__Challenge__:
Quote every one of the lines below word for word, leaving out the pictures.

-- start of Provided records --

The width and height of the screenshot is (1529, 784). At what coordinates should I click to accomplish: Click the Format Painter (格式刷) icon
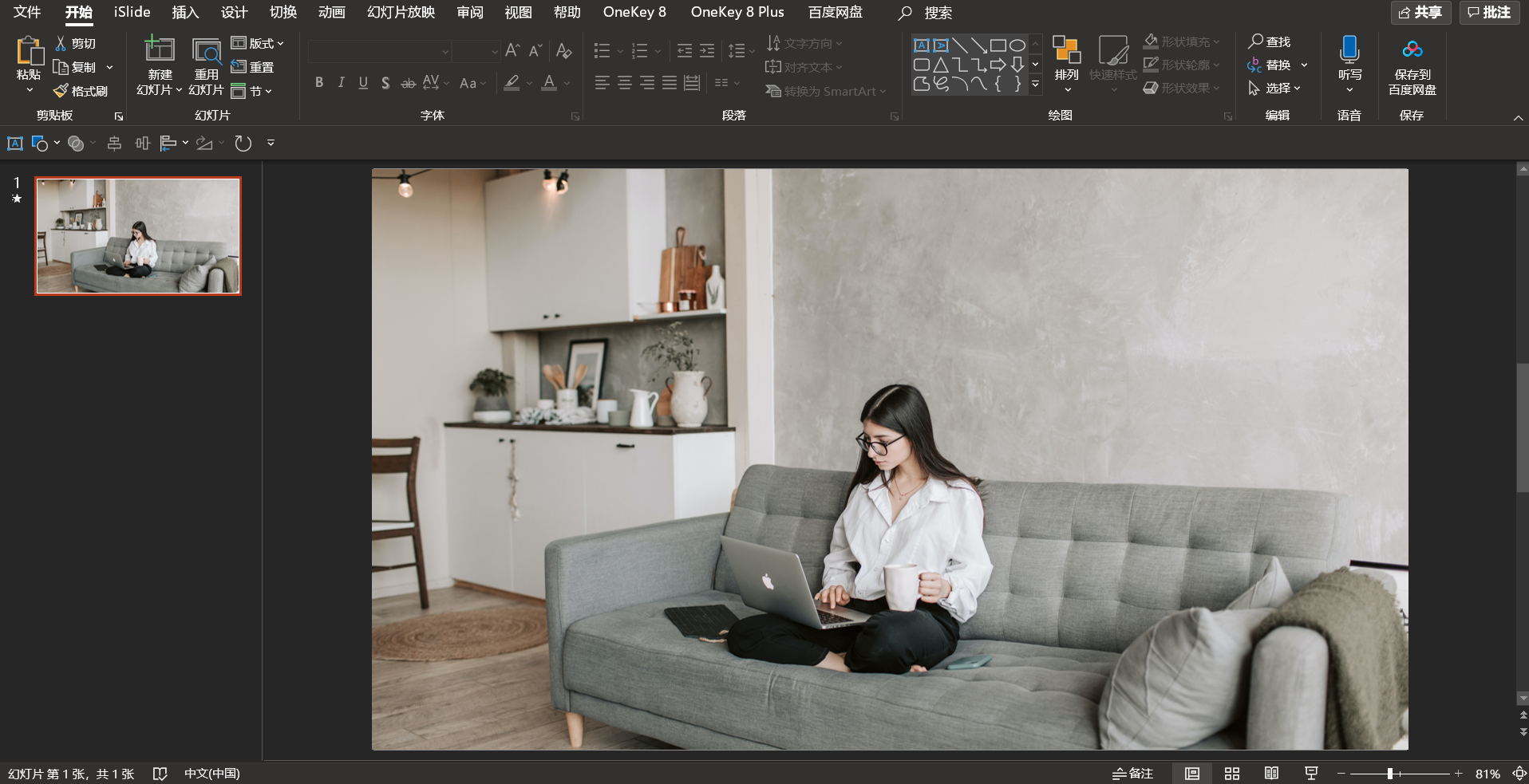61,91
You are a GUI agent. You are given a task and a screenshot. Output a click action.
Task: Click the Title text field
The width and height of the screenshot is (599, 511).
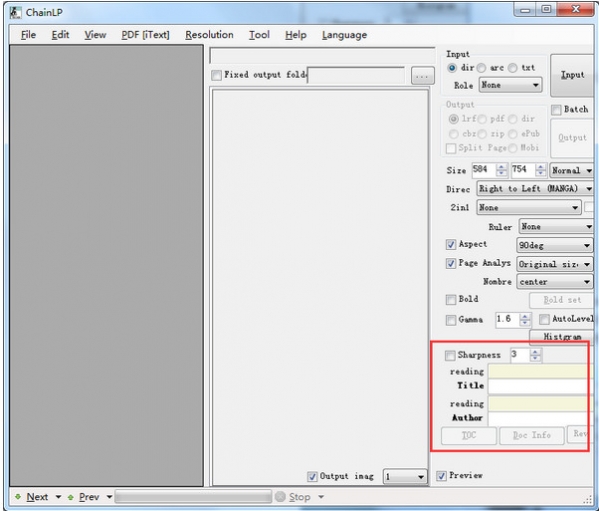[x=538, y=386]
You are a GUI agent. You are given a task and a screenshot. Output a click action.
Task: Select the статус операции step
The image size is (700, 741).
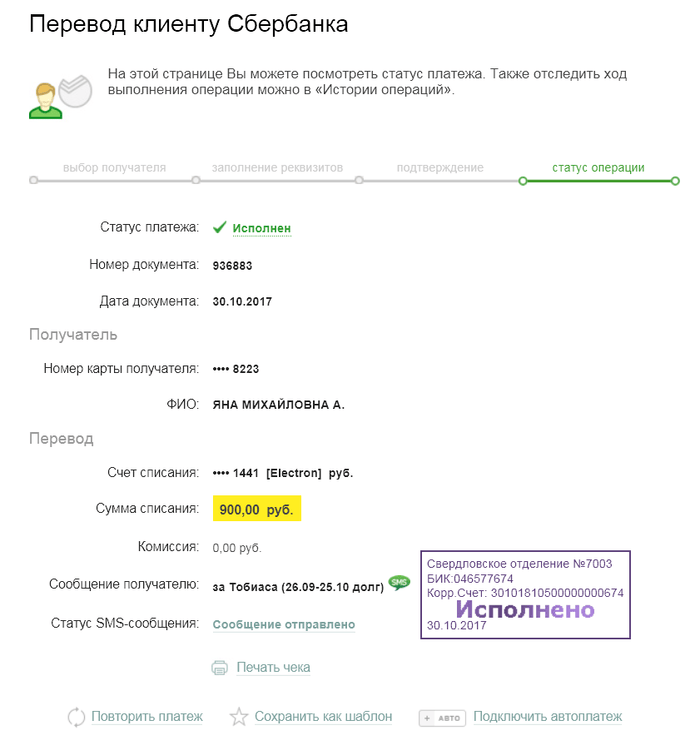pyautogui.click(x=598, y=168)
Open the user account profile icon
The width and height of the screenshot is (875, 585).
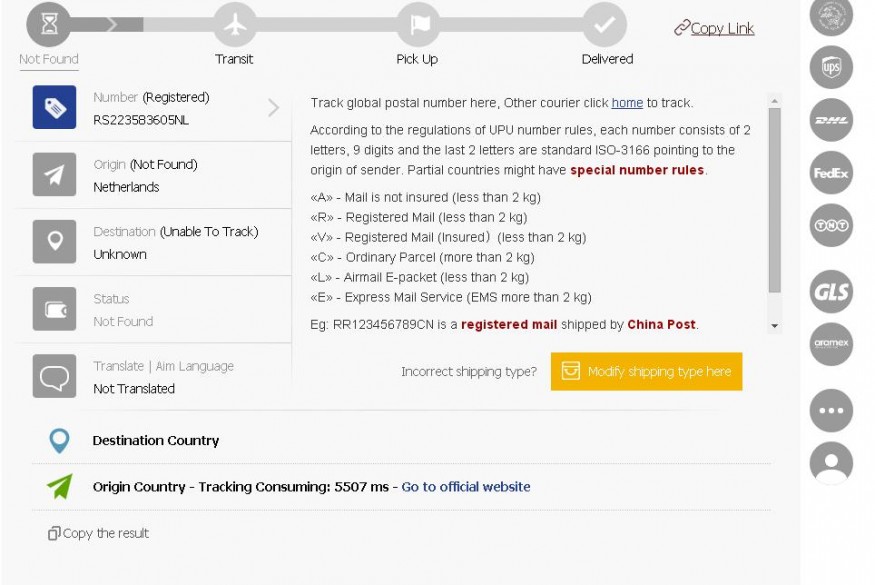(831, 463)
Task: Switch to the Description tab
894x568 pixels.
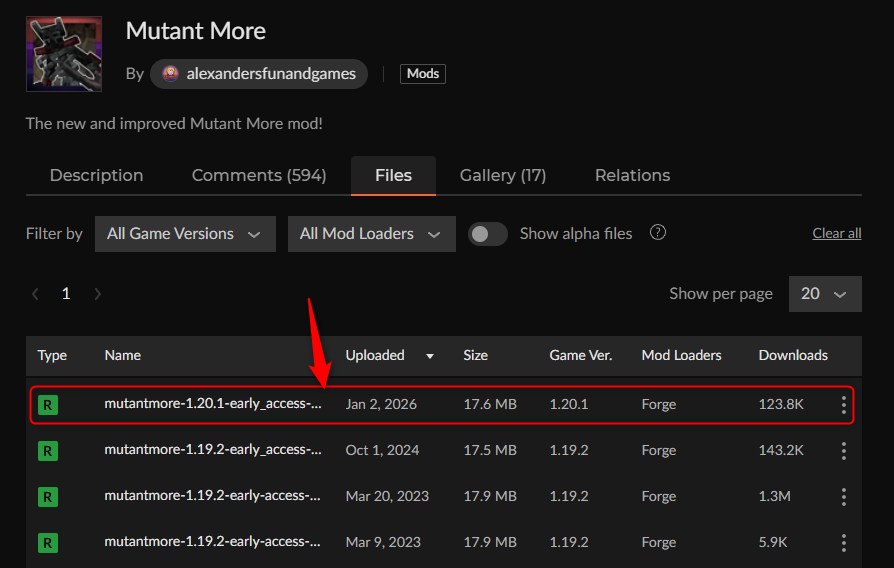Action: pyautogui.click(x=96, y=175)
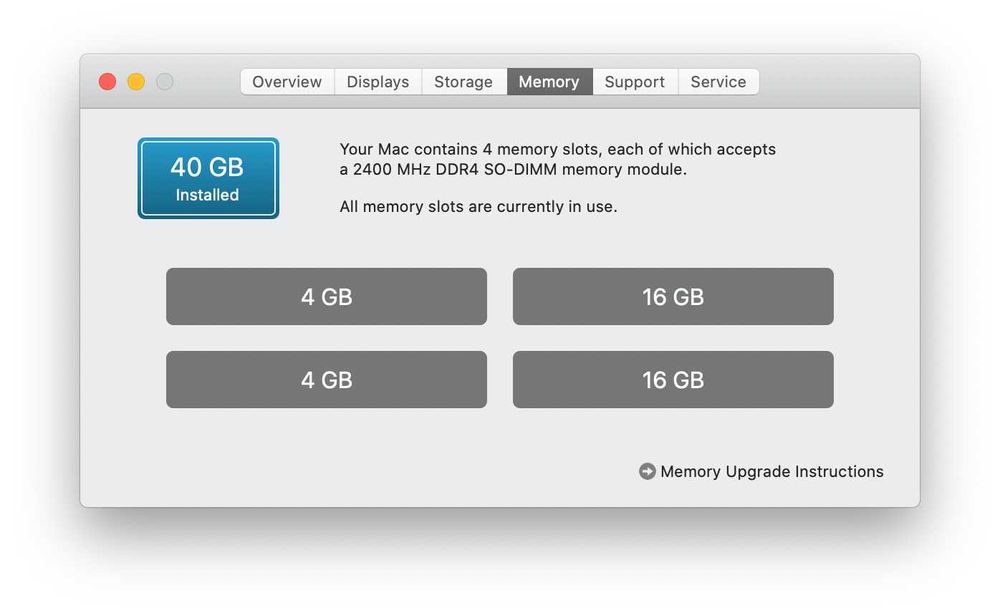The image size is (1000, 613).
Task: Click the empty title bar right of Service
Action: pyautogui.click(x=838, y=82)
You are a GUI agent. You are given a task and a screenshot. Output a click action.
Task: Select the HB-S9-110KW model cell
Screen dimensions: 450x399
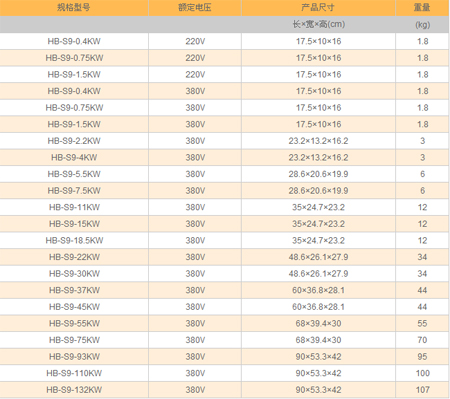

-- end of Provided records --

__Expected answer__:
The width and height of the screenshot is (1529, 784). At what coordinates should I click to accomplish: Click the Format Painter (格式刷) icon
61,91
You are a GUI agent. You are given a task and a screenshot. Output a click action.
Task: Click the Title text field
The width and height of the screenshot is (599, 511).
[x=538, y=386]
You are a GUI agent. You are given a task and a screenshot. Output a click action.
Task: Select the статус операции step
The image size is (700, 741).
pyautogui.click(x=598, y=168)
Open the user account profile icon
The width and height of the screenshot is (875, 585).
(831, 463)
Task: Switch to the Description tab
894x568 pixels.
Action: pyautogui.click(x=96, y=175)
The image size is (1000, 613).
Task: Click the empty title bar right of Service
Action: pyautogui.click(x=838, y=82)
You are a GUI agent. You are given a task and a screenshot. Output a click action.
Task: Select the HB-S9-110KW model cell
Screen dimensions: 450x399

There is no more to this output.